Nas últimas 24 horas, o volume de chuva ultrapassou 116 milímetros, contribuindo para pontos de acúmulo de água em bairros como Areal, Tablada, Fragata, Jardim do Prado, Laranjal e na ponta da Fernando Osório. Em alguns locais, a água chegou próximo às residências, sem interrupção total das vias.
As sete casas de bomba do município operaram em capacidade máxima ao longo do período mais crítico. Segundo a Secretaria de Serviços Urbanos e Infraestrutura, equipes foram escaladas em regime especial para remoção de lixo e vegetação que chegaram às bombas e dificultaram o escoamento.
— As casas de bomba trabalharam a pleno. Tivemos muito material arrastado pela chuva, o que exige uma ação constante das equipes para manter o sistema funcionando — afirmou o secretário Milton Martins.
Também foi registrado o desabamento de parte de uma parede do antigo Colégio Medianeira, que atingiu uma residência vizinha.

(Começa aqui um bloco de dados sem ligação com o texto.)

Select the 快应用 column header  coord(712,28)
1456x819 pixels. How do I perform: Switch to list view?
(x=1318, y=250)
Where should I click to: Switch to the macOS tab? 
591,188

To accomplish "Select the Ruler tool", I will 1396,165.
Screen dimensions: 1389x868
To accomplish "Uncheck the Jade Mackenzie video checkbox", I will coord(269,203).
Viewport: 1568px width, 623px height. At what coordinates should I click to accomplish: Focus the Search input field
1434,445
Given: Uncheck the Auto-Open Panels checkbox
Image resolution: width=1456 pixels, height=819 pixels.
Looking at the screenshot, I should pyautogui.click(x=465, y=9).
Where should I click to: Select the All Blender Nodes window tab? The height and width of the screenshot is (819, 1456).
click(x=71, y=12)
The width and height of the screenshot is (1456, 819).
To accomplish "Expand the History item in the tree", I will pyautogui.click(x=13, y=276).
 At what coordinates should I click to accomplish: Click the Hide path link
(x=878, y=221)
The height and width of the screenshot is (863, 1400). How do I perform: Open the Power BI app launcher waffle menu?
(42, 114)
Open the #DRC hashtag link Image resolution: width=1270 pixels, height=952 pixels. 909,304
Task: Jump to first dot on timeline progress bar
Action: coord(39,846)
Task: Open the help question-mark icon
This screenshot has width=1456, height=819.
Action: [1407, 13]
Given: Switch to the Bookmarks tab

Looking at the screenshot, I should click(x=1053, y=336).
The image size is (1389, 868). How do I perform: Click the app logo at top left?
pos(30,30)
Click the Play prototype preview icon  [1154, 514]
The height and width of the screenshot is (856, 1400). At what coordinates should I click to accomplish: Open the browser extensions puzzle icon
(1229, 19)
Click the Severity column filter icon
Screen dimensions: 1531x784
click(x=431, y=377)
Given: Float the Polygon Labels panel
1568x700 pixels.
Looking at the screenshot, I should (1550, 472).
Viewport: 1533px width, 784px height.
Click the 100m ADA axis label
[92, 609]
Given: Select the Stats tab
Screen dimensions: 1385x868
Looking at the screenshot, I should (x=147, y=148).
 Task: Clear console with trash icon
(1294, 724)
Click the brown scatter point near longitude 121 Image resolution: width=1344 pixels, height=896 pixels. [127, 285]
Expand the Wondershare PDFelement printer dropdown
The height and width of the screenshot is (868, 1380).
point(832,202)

Segundo a Defesa Civil, houve apenas danos materiais, e ninguém ficou ferido.
A reportagem de GZH percorreu ruas da cidade na manhã desta terça-feira e constatou alagamentos em trechos próximos ao Obelisco, no bairro Areal, e na Fernando Osório, onde o nível da água ficou elevado, mas ainda permitia a circulação de veículos.
De forma preventiva, a prefeitura chegou a preparar o ginásio do Colégio Municipal Pelotense para funcionar como abrigo temporário. A estrutura não precisou ser utilizada até o momento.